Differential Diagnosis
PICA aneurysm rupture should be considered in the presence of cisterna magna SAH, fourth ventricle IVH, or posterior fossa ICH. Other lesions mimicking aneurysm rupture include vertebrobasilar dissection or dural arteriovenous fistulas.
Treatment
Initial management of patients with SAH should include stabilizing the patient systemically and placing a ventriculostomy, especially for PICA aneurysms. Even in cases without overt hydrocephalus, ventriculostomy can be used to effect brain relaxation. After placement of the ventriculostomy, the clinical grade and management choices should be reevaluated/reassessed ( 1 in algorithm ).
Microsurgical treatment has traditionally been the mainstay of PICA aneurysm management. Due to challenges in applying endovascular techniques, as detailed later in this chapter, microsurgery has remained prominent in the management of these lesions, despite the shift to endovascular treatments for other posterior fossa and supratentorial aneurysms.
PICA aneurysms are heterogeneous, and aneurysm location along the artery is a major consideration for treatment. Proximal PICA aneurysms should be considered for primary coiling if the aneurysm has a narrow neck and the sac is accessible ( 9 in algorithm ). However, if the parent artery is involved with the neck of the aneurysm, coil packing may be insufficient, and there is a higher risk of parent artery encroachment. If a patient cannot tolerate surgery (due to poor neurological grade, advanced age, or significant comorbidities), then endovascular therapy, including endovascular vessel sacrifice, is considered ( 9, 10 in algorithm ).
For patients whose aneurysms are not readily amenable to endovascular coiling using high packing density due to dome morphology or a difficult location, we recommend a microsurgical approach, which usually means direct clip ligation ( 11 in algorithm ). Advanced techniques are considered for the following types of PICA aneurysms: large, fusi-form, dissecting, or one that is not sufficiently distinct from the parent vessel. These advanced techniques can include trapping, bypass, aneurysmorrhaphy, excision with reanastomosis, or reimplantation ( 12, 13 in algorithm ). These options are further discussed under sections Cerebrovascular Management—Operative Nuances and Endovascular Management—Operative Nuances.
Despite the occasional complexity of PICA aneurysms, a comprehensive cerebrovascular neurosurgeon with sufficient experience should be able to tackle most lesions with microsurgery.

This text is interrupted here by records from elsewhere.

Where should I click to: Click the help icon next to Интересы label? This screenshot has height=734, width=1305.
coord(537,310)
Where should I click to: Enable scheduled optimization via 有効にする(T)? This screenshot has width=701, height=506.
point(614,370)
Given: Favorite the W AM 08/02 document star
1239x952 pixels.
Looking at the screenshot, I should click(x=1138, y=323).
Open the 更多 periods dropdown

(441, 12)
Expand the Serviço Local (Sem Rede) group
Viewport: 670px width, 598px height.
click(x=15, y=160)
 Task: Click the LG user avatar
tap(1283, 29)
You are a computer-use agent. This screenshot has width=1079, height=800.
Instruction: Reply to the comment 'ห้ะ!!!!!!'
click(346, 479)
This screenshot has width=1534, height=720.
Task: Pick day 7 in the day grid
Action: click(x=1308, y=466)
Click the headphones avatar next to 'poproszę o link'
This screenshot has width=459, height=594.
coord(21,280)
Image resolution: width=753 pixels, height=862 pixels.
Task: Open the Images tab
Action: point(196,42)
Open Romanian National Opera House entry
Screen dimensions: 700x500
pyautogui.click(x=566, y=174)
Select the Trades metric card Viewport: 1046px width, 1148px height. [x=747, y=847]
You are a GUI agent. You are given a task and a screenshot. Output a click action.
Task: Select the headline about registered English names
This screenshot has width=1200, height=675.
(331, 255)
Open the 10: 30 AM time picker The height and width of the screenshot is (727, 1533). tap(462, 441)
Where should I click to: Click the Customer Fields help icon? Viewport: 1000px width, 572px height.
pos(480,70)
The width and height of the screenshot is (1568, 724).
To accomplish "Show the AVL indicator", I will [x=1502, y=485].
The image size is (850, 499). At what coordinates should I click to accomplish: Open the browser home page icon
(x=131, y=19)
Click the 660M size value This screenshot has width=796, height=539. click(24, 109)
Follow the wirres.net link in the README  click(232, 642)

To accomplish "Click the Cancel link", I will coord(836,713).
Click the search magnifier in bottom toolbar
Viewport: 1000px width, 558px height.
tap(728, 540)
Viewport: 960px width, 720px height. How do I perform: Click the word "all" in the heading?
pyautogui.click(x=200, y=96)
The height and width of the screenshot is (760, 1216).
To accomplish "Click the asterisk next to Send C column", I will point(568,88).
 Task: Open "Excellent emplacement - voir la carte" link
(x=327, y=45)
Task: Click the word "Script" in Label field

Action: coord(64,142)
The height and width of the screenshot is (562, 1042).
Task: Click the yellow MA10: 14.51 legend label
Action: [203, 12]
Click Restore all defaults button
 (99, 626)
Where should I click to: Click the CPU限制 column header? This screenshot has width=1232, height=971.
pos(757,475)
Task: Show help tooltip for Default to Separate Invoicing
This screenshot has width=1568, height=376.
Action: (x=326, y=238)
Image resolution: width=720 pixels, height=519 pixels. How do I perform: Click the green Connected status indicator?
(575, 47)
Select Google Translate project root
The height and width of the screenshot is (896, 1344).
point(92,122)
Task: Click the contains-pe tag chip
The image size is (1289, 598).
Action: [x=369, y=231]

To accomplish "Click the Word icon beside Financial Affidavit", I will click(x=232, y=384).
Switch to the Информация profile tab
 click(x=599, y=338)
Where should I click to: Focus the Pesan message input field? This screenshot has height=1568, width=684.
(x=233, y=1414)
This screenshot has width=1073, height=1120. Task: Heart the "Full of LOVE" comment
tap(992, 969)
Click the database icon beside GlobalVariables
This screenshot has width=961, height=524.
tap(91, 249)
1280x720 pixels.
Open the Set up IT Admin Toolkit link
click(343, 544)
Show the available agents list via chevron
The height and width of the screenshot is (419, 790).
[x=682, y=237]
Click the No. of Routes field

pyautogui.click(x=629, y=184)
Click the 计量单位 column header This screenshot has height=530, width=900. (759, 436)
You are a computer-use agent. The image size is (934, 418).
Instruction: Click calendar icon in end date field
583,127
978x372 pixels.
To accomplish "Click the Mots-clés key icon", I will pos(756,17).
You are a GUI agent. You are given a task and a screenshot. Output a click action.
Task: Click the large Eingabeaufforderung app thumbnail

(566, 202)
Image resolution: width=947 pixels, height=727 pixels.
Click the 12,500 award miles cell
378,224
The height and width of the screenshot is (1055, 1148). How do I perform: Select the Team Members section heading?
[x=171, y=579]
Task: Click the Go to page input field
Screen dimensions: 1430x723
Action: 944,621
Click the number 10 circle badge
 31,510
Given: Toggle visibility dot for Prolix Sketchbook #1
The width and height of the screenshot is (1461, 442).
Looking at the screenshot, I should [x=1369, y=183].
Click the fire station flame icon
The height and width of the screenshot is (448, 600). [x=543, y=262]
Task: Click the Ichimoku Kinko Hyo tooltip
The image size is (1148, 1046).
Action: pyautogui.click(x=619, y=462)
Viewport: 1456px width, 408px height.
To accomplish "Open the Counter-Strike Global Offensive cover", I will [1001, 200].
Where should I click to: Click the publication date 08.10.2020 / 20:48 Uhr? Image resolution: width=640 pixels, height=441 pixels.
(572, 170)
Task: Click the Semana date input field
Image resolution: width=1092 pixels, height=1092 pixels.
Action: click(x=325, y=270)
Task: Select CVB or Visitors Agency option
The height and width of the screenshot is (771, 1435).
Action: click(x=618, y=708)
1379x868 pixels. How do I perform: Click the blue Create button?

As a group, they are considered some of the easiest posterior circulation aneurysms to cure surgically. In cases with mass effect from ICH or IVH of the fourth ventricle, microsurgical treatment can include clot evacuation and decompressive craniectomy ( 1 in algorithm ).
Cerebrovascular Management—Operative Nuances
Craniotomy Planning
When planning for a craniotomy, either a midline suboccipitial or far-lateral approach can be considered, depending on what segment of the PICA is affected (▶ Fig. 43.1 ). Incisions can be a “hockey-stick,” “lazy S,” or “large C” style; each has its proponents. Positioning, especially optimizing the space between the shoulder and the head/ear, is critical to surgical ergonomics.
In their respective series of surgically treated PICA aneurysms, several experienced surgeons (Lawton, Connolly, Samson, others) described utilizing far lateral craniotomy with C1 laminotomy to allow improved exposure and limit CN manipulation. Preoperative preparation for alternative strategies should be considered, including prepping of the radial artery, preservation of the occipital artery (OA), or a craniotomy exposing the contralateral PICA for potential bypass options. This is a particularly important consideration, as approximately 25% of PICA aneurysms are not amenable to direct clip ligation. Lawton′s experience noted the use of trapping or bypass in up to 17% of the cases. The contralateral far-lateral approach has also been described for these lesions, depending on the medial-lateral displacement of the VA and PICA. The distance of the aneurysm from foramen magnum and the midline are important factors in craniotomy planning. Review of axial imaging from MRI, “Dyna” CT, or CTA is useful, revealing vascular relationships with the cranial base.